* [CONSIGNE]:
Répondez à ces questions d'après le texte sur l'idéal :
(a) Quels deux idéaux le texte prend-il comme exemples ?
(b) Comment observe-t-on les choses dans la méditation ?
(c) Quel système est présenté comme « le système que l'on devrait appliquer partout » ?

* [TEXTE FOURNI]:
╔══
Contemplons la nature d’un idéal. Avoir un idéal, c’est créer quelque chose à son plus haut niveau : nous imaginons la façon dont les choses devraient être si tout était parfait, à leur point culminant, là où tout est absolument juste, honnête, beau, vrai, absolument parfait. Prenons l’exemple de la liberté. L’idéal de la liberté pour un Américain revient à dire : « Etre libre est mon droit », d’où il découle : « Je peux faire ce que je veux et quiconque essaie de m’en empêcher, de m’arrêter ou de me limiter va à l’encontre de mon droit à la liberté. » A partir de là, il se peut que l’on se sente terriblement frustré, menacé ou furieux contre toutes les influences, les forces, qui empêcheront d’être libre, autrement dit de vivre son idéal. Ou bien prenons l’exemple de l’égalité : tout le monde est pareil, nous sommes tous égaux — riche ou pauvre, homme ou femme, blanc ou noir — selon l’idéal, nous sommes tous égaux. C’est l’idéal de l’égalitarisme mais ce n’est pas la réalité. Au quotidien, dans la vraie vie, les Américains sont loin d’être égalitaires ...
Donc il y a l’idéal et puis la réalité de l’instant qui n’a rien d’idéal. Or, dans la méditation, nous observons les choses telles qu’elles sont, non telles qu’elles devraient être selon un idéal. Les idéaux sont bien, ils sont beaux, ils sont parfaits. On peut imaginer un idéal qui soit parfait, sans faille, supérieur à tout … mais cela restera une idée, un idéal. C’est statique, sans vie, sans la souplesse, le mouvement, le changement dont nous faisons l’expérience dans la vie. On peut le figer, dire que la vie devrait se conformer à cette image parfaite — mais que se passe-t-il ensuite ? Nous devenons très critiques. Nous nous observons et nous constatons immédiatement : « Je ne suis pas une personne idéale. Il y a des tas de choses que je ne devrais pas penser ou ressentir. » Et puis nous regardons autour de nous et ne trouvons rien ni personne qui soit idéal, aucune société, aucun système politique ... Ah, si ! La démocratie ! Voilà ! C’est le système que l’on devrait appliquer partout ! Mais quand on regarde les démocraties de près, il est évident qu’elles sont loin de l’idéal que nous avons de la démocratie, n’est-ce pas ? Il y tellement de choses à redire, tellement d’inégalités, tellement de situations qui ne sont pas démocratiques — et qui devraient l’être ! Alors viennent l’indignation, la colère et la frustration contre le pays en question. C’est la même chose pour nous. Ne sommes-nous pas souvent très critiques envers nous-mêmes parce que nous ne sommes jamais aussi bons que nous pensons devoir l’être ? Nous n’avons jamais assez de sagesse, de compassion, de gentillesse, de bienveillance, comparé à ce que nous devrions avoir si nous étions aussi parfaits que notre idéal.
╚══
* [DONNÉES]:
╔══
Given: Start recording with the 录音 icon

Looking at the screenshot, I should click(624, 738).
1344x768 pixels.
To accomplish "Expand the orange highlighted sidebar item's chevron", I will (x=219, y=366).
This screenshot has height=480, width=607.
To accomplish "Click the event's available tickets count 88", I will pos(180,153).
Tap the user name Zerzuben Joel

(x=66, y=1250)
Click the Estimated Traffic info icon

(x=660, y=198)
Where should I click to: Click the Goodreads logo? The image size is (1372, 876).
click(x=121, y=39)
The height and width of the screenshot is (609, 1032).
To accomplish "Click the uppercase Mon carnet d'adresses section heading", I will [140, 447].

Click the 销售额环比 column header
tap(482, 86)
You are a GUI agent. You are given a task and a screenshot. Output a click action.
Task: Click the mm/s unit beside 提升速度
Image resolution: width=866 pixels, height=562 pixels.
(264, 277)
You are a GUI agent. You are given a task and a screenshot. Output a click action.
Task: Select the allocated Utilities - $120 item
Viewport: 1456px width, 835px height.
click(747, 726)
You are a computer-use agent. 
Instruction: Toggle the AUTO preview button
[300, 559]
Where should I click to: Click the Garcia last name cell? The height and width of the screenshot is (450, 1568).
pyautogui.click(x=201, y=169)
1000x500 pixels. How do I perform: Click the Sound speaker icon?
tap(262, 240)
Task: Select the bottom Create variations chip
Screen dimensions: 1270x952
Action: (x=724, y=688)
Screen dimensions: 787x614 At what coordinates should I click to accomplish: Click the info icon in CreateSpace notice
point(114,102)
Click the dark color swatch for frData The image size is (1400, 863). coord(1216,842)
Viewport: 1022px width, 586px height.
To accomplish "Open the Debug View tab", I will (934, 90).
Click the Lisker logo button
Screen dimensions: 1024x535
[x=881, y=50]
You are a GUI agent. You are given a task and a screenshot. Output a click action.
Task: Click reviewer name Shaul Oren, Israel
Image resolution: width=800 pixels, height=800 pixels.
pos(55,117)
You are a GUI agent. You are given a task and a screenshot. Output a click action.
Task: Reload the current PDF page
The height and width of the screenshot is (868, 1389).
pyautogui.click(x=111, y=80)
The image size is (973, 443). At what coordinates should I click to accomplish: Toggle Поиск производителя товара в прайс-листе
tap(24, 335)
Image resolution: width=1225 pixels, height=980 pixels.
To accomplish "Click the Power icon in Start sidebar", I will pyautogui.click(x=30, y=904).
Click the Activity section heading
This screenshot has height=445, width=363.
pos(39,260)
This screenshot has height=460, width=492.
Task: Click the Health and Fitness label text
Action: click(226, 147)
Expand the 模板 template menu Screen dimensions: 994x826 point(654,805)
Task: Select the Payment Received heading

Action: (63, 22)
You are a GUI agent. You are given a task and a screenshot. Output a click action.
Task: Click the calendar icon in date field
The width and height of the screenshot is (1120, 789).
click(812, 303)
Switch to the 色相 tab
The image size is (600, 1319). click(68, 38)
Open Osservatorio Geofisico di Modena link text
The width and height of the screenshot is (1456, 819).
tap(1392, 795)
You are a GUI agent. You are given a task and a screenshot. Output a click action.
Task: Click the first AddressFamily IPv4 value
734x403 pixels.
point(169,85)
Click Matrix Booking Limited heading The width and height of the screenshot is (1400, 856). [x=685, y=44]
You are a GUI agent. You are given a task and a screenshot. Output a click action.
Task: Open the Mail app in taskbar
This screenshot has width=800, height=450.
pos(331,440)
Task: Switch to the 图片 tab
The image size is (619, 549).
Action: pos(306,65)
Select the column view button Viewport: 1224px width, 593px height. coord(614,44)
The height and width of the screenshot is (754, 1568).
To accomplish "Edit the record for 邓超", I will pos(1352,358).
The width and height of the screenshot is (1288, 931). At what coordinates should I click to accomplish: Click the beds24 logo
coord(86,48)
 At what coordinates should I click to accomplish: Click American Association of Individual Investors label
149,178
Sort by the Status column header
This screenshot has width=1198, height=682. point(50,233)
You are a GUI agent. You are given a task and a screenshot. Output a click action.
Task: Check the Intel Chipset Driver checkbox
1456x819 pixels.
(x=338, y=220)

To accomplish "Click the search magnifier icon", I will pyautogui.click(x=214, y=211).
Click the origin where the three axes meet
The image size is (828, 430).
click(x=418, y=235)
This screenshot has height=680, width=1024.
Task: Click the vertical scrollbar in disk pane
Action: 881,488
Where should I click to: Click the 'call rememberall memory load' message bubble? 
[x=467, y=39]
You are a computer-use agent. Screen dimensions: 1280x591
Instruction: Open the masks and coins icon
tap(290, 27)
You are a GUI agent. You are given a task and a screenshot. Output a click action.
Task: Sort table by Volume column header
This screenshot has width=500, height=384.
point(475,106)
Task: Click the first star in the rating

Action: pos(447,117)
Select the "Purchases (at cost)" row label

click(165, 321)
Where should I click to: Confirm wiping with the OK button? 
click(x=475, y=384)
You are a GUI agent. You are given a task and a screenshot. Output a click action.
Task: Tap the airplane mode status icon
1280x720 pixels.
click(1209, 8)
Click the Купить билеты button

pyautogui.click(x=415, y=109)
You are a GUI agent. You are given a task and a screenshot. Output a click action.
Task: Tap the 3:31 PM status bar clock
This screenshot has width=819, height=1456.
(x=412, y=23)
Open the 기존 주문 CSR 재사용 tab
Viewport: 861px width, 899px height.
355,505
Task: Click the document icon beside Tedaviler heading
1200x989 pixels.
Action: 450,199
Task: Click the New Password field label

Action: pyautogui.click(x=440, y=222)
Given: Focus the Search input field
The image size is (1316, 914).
╚══
* [RÉSULTAT DE L'EXERCICE]:
(a) La liberté et l'égalité.
(b) Telles qu'elles sont, non telles qu'elles devraient être selon un idéal.
(c) La démocratie.